The Florida Rams, New England Playaz, Worldwide Renegades and SEBL Elite All-Stars have been told that coaches who have been found to associate with ASM Sports agency (run by Andy Miller) are prohibited from having any contact with the program or its players.
In the case of the Rams, Playaz and Renegades that means a revamping of their coaching staffs, and they won’t be allowed to play under the same name (or organization) either this month.
NCAA bylaw 13.18-(h) states that no non-scholastic program that is associated with sports agents is allowed to participate in an NCAA sanctioned event.
According to the NCAA it obtained emails in which Miller implored the four individuals, TJ Gassola (NE Playaz 17U and 16U), Matt Ranker (Florida Rams 17U and 16U), Desmond Eastmond (Worldwide Renegades 17U, 16U and 15U) and Tony Edwards (SEBL Elite 17U and 15U) to recruit top draft picks to the ASM Sports agency.
It doesn’t take a genius to figure out that this is a no-no.
With July having three five-day open evaluation periods (coaches can watch prospective student-athletes play) this ruling may be seen as a big deal.
But a closer look at the NCAA’s ruling reveals that this should not have much of a negative impact on the players currently with these four programs.
Could this open up a “free agency” period of sorts, especially with players such as 2013 phenoms Brannen Greene (Kansas commit), Kasey Hill (Florida commit) and Chris Walker (all three are Florida Rams) and 2015 big man Jarred Reuter (New England Playaz) being among the affected?
That’s certainly possible but the NCAA also left open the door for these teams to play together (under a different name), provided that they’re able to prove that the coaches found to be associated with ASM Sports are no longer a part of the program.The rules established for players in the programs associated with Gassnola, Ranker and Eastmond are as follows:
1. The new team cannot operate under the same team name previously used by one of the impacted teams.
2. The new team cannot use uniforms, gear or equipment that were the property of or used by one of the impacted teams.

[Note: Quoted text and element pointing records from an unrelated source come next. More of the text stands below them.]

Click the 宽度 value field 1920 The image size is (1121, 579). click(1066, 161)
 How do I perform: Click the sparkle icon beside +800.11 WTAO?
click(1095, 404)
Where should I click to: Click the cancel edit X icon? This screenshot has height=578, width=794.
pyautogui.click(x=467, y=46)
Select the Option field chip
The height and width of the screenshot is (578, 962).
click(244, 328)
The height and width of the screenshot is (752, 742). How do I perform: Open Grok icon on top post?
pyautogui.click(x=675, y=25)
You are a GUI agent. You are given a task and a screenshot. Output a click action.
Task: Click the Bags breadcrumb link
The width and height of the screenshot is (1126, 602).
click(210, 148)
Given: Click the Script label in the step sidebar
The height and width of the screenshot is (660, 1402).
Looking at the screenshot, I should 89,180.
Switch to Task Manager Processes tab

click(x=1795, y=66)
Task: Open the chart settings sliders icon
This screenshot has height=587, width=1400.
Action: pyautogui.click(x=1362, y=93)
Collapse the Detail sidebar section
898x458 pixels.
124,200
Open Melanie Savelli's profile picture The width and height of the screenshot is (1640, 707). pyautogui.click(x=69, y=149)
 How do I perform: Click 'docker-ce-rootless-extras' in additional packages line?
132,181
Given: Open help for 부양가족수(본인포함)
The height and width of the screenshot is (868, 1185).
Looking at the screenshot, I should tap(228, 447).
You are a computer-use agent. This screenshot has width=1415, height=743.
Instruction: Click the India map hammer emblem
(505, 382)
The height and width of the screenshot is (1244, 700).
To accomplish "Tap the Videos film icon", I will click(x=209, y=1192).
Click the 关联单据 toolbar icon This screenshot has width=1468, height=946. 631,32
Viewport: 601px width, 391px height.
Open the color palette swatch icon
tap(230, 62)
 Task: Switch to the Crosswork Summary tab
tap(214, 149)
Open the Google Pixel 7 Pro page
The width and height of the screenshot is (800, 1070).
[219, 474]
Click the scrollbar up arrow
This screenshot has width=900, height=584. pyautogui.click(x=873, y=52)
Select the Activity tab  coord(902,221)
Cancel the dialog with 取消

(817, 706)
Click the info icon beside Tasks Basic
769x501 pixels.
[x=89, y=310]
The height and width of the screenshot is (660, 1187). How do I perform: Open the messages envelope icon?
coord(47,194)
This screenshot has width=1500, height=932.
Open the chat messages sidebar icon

3. The new team could not be coached by an individual previously identified as a coach or administrator with one of the impacted teams or the involved nonscholastic organization.
4. Gassnola, Eastmond and/or Ramker cannot be involved with the team in any capacity, including but not limited to:
a. Traveling with the new team or staying in the same lodging facility as the new team.
b. Involvement after July 5, 2012, in providing or arranging transportation, meals or lodging for the new team.
c. Communication with or interaction with anyone associated with the new team during a certified event. “During a certified event” is defined as from the time the team departs home base for travel to the event through the team’s return home from the event.
As for Tony Edwards (SEBL Elite 17U and 15U) these are the things that must happen in order for the affected SEBL players to compete together:
1. Traveling with the teams or staying in the same lodging facility as the teams.
2. Communication with or interaction with anyone associated with the team during a certified event. “During a certified event” is defined as from the time the team departs home base for travel to the event through the team’s return home from the event.
Essentially some parents (or others) will need to step up as no one associated with these programs (with the exception of SEBL, who simply has to eliminate Edwards from the picture) will be allowed to coach the “new” teams should they decide to go this route.
So who ultimately pays the price here?
While the highly-touted players will remain on the radar of most coaches, July is that last chance for a few months for players who aren’t in that category to go out and earn a scholarship.
Those who already hold multiple offers simply have to worry about who they’ll play with.
But for the kids and their families who are still in search of those looks this is an inconvenience they don’t need.
And judging by the NCAA’s statement it’s an inconvenience they played no role in either, so it’s good to see that they’re not punishing those who had no role in the alleged wrongdoing.